Вторую группу составляли такие, как Зайченко и Маликов. При ближайшем знакомстве с населением Куряжа оказалось, что их не так мало, человек до тридцати. Каким-то чудом им удалось пронести через жизненные непогоды блестящие глаза, прелестную мальчишескую агрессивность и свежие аналитические таланты, позволявшие им к каждому явлению относиться с боевой привязчивостью. Я очень люблю этот отдел человечества, люблю за красоту и благородство душевных движений, за глубокое чувство чести, даже за то, что все они убежденные холостяки и женоненавистники. С первыми шагами моего передового сводного люди эти подняли носы, втянули в себя, отдуваясь, свежий воздух, потом заметались по спальням, поставив хвосты трубой и приведя в быстрое вращение указанные выше аналитические таланты. Они еще боялись открыто перейти на мою сторону, но поддержка их была все равно обеспечена.

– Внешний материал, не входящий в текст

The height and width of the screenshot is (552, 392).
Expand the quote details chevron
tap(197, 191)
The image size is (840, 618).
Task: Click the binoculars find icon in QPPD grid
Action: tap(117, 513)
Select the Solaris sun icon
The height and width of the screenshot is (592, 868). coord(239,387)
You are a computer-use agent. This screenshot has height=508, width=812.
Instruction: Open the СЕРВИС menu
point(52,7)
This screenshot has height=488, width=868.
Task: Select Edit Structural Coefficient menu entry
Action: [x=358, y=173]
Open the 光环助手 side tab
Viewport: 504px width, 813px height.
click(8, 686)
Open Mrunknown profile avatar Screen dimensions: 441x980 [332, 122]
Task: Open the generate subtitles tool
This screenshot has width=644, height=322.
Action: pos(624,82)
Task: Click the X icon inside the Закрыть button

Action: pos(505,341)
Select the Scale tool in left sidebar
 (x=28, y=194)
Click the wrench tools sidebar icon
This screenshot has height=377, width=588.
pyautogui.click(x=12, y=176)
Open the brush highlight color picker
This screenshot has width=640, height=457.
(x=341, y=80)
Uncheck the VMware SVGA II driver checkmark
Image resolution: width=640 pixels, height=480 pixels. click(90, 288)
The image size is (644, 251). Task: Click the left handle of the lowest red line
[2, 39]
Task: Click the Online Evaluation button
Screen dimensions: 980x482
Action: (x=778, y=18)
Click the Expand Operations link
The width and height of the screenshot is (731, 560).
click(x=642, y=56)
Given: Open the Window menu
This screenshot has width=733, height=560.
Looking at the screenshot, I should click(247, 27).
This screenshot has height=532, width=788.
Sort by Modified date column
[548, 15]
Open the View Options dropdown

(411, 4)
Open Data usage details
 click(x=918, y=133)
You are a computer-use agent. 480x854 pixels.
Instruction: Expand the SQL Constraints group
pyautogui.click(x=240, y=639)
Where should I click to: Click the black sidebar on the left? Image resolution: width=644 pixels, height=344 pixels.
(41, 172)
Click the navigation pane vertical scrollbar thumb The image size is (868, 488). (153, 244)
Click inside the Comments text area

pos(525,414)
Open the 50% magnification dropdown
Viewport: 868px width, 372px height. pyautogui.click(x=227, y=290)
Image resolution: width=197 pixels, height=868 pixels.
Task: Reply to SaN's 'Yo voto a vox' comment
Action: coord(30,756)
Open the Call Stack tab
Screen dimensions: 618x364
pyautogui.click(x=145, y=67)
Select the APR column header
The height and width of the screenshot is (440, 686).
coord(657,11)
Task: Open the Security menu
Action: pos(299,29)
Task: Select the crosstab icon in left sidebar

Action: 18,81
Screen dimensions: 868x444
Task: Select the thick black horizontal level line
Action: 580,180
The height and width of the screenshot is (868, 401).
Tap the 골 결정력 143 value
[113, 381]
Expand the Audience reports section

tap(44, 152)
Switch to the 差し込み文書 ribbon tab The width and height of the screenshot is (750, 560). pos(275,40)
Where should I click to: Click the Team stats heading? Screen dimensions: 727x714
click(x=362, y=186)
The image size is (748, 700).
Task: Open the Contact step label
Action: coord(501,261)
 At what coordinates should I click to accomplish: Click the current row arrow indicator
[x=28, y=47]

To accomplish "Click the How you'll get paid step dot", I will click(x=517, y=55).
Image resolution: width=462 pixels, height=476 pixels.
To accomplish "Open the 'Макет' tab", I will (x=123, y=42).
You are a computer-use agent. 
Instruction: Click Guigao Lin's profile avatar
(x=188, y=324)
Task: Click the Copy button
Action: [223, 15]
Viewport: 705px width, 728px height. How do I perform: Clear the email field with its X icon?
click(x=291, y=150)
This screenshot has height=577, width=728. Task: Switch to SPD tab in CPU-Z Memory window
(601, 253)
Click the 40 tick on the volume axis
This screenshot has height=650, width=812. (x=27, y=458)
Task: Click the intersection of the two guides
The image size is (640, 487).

На третью группу социальных элементов Куряжа мы наткнулись с Витькой нечаянно, и Витька остановился перед ней, как сеттер перед зайцем, в оторопелом удивлении. В дальнем углу двора стоял, прислонившись к древней стене, одинокий флигель с деревянной резной верандой. Ваня Зайченко, показывая на это строение, сказал:
– А там живут агрономы.
– Как это агрономы? Сколько же их?
– А их четырнадцать человек.
– Четырнадцать агрономов? Зачем так много?
– А они жито сеяли, а теперь там живут…
Я услышал запах Халабуды и еще более усомнился:
– Это вы их так дразните?
Но Ваня сделал серьезное лицо и еще настойчивее мотнул головой по направлению к флигелю:
– Нет, настоящие агрономы, вот посмотрите! Они пахали и сеяли жито! И смотрите: выросло! Вот такое уже выросло!
Витька воззрился на Зайченко с негодованием:
– Это те… в синих рубашках? Они же воспитанники у вас? Что же ты брешешь?
– Да не брешу! – запищал Ванька. – Не брешу! Они и аттестаты должны получить. Как только получат аттестаты, так и поедут…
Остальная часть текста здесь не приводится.